Article 45XPH Caltech scientists use DNA tiles to play tic-tac-toe at the nanoscale

Caltech scientists use DNA tiles to play tic-tac-toe at the nanoscale

by
Jennifer Ouellette
from Ars Technica - All content on (#45XPH)

Courtesy Qian Lab/Caltech.

Scientists at Caltech have created the world's smallest game board for playing tic-tac-toe out of DNA strands. What's more, it's possible to swap hundreds of DNA strands in and out at once to reconfigure the nanostructure at will, making it possible in principle to build complicated nanomachines in different custom patterns. The scientists described their work in a December paper in Nature Communications.

Back in 2006, Caltech bioengineer Paul Rothemund figured out how to fold a long strand of DNA into simple shapes, demonstrating this "DNA origami" technique by producing a smiley face. All you need is a long strand of DNA, plus several shorter strands ("staples"). Combine them in a test tube, and the shorter strands pull various parts of the long strand together so that it folds over into any number of simple shapes. DNA origami was a huge advance for nanotechnology, but to really achieve its full potential, scientists needed to be able to create larger and more complex structures.

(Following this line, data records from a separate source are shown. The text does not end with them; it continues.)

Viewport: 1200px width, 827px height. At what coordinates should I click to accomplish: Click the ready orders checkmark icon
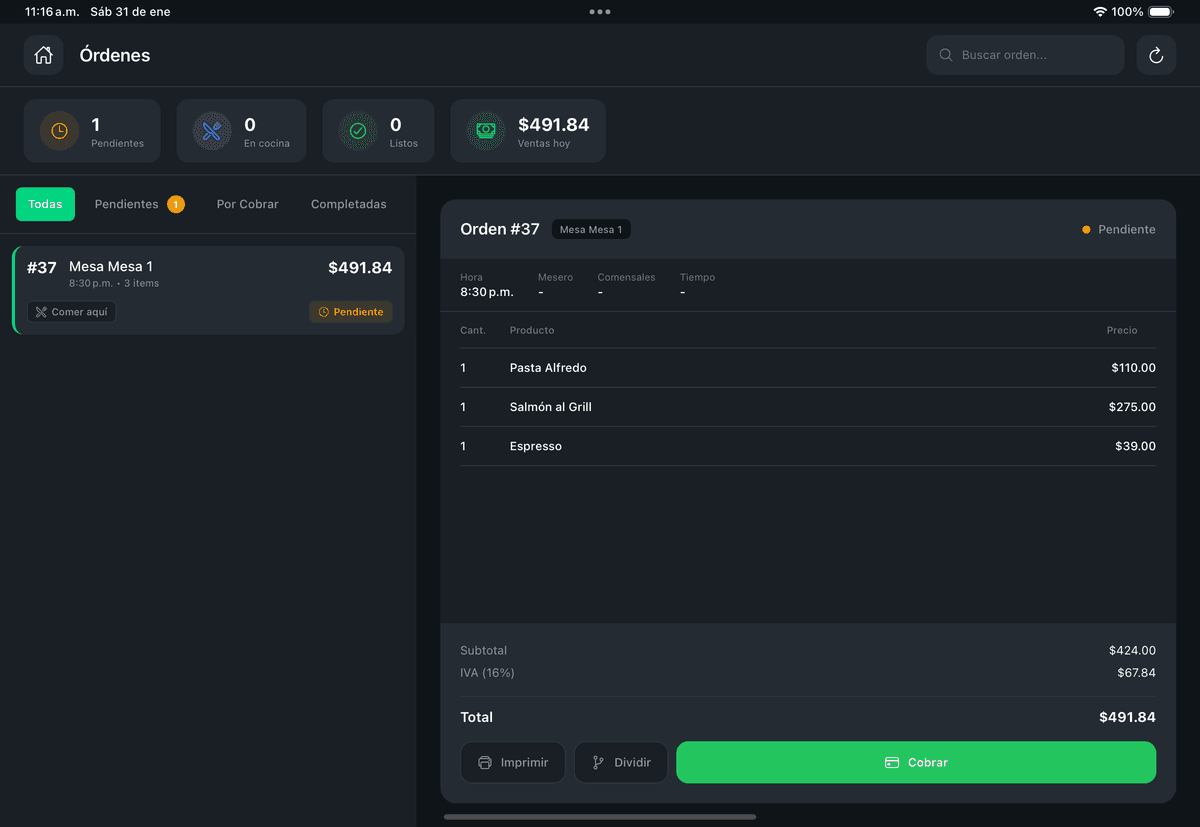coord(357,131)
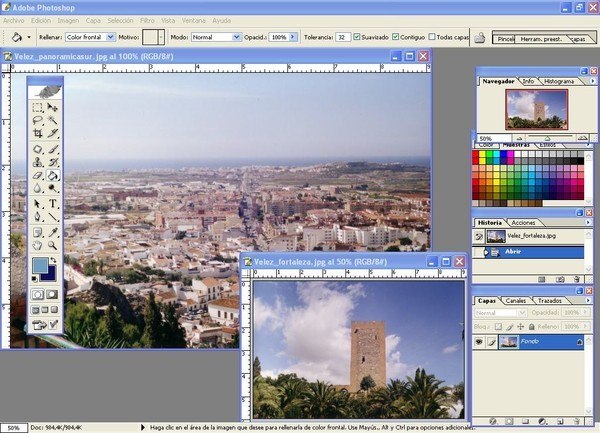The height and width of the screenshot is (433, 600).
Task: Open the Modo dropdown set to Normal
Action: click(x=236, y=37)

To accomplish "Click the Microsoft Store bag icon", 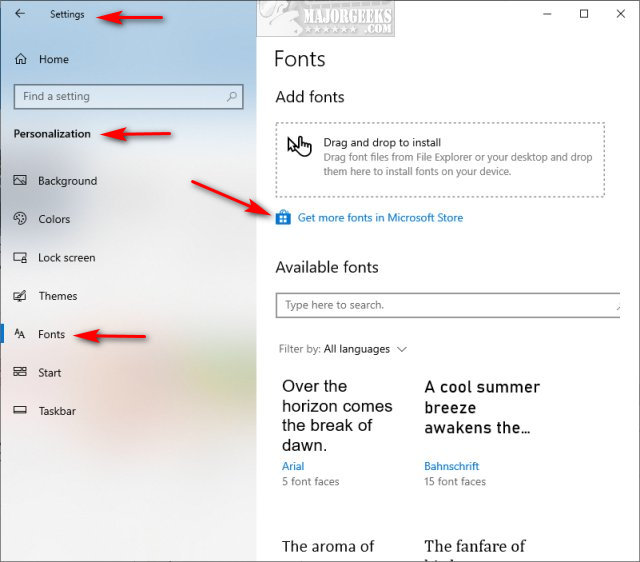I will 283,217.
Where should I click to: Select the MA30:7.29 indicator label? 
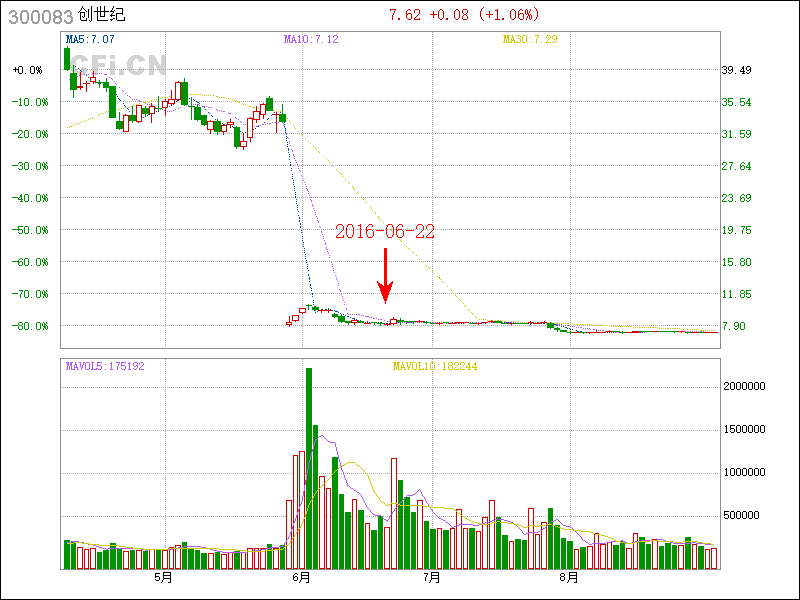point(529,39)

Last year, Rothemund's Caltech colleague Lulu Qian introduced a cheap means of getting DNA origami to assemble itself into large arrays. The best part: you could create custom patterns. The array was a bit like a blank canvas, and Qian demonstrated the power of her technique (dubbed "fractal assembly") by creating the world's smallest version of Leonardo da Vinci's "Mona Lisa," visible only with atomic force microscopy.